ABOUT THIS TASK: Once you find the line that contains "Select the e-commerce" in the entries below, give it again along with every following line, unchanged, through the final one.

DATA FOR THE TASK:
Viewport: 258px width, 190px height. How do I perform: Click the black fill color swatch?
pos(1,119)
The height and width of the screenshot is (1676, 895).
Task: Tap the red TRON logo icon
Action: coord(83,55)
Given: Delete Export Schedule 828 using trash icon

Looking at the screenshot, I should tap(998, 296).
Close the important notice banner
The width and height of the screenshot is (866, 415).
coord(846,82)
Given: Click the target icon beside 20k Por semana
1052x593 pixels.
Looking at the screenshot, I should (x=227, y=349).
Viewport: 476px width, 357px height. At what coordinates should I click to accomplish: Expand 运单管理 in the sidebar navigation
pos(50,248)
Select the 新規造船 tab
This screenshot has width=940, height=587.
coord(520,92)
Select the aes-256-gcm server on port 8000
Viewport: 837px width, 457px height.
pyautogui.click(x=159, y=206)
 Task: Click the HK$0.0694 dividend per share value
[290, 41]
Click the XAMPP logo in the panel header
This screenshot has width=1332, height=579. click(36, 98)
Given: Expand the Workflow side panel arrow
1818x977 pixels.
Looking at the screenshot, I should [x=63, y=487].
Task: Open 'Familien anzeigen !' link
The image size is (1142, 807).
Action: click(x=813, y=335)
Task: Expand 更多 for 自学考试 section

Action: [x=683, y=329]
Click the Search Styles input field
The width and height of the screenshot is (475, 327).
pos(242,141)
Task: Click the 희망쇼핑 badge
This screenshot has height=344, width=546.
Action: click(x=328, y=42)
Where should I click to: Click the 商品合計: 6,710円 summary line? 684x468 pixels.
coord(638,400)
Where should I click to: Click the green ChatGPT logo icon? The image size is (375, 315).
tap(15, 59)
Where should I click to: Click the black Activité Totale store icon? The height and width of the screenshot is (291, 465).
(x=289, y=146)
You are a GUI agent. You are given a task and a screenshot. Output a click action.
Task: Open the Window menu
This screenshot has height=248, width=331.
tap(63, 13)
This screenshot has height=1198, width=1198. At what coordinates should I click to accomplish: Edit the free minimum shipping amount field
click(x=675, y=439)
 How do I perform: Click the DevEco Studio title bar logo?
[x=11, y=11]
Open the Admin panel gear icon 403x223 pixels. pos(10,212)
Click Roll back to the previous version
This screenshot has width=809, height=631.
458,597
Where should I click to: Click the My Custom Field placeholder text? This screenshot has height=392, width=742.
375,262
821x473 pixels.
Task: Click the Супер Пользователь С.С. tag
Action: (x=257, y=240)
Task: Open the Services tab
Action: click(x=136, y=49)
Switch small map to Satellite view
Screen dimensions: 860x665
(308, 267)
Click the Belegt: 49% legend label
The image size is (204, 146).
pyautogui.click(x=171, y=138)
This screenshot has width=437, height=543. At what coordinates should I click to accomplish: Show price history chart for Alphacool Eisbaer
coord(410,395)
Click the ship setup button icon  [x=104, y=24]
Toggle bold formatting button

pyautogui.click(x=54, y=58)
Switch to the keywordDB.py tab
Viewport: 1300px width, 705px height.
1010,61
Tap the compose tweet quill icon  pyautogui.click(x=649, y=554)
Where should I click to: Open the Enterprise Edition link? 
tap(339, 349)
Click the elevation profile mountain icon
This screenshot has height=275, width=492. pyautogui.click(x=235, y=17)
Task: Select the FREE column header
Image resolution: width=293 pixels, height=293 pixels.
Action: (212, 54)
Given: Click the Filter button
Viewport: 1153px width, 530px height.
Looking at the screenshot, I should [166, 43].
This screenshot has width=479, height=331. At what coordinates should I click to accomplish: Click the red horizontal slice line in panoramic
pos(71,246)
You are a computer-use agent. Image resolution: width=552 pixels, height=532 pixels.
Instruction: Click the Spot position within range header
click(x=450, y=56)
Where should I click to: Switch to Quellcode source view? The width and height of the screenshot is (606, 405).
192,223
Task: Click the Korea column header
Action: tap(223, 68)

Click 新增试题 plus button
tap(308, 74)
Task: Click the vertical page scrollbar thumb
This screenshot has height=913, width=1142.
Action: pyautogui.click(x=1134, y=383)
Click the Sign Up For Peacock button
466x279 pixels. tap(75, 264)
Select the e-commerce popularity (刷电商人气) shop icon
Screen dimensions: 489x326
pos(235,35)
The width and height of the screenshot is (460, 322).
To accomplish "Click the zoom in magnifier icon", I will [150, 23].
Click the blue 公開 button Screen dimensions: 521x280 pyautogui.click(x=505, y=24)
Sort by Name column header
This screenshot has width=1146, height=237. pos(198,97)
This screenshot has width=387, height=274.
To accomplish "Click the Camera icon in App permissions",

EXERCISE RESULT:
Select the e-commerce popularity (刷电商人气) shop icon
Screen dimensions: 489x326
pos(235,35)
The width and height of the screenshot is (460, 322).
To accomplish "Click the zoom in magnifier icon", I will [150, 23].
Click the blue 公開 button Screen dimensions: 521x280 pyautogui.click(x=505, y=24)
Sort by Name column header
This screenshot has width=1146, height=237. pos(198,97)
This screenshot has width=387, height=274.
To accomplish "Click the Camera icon in App permissions",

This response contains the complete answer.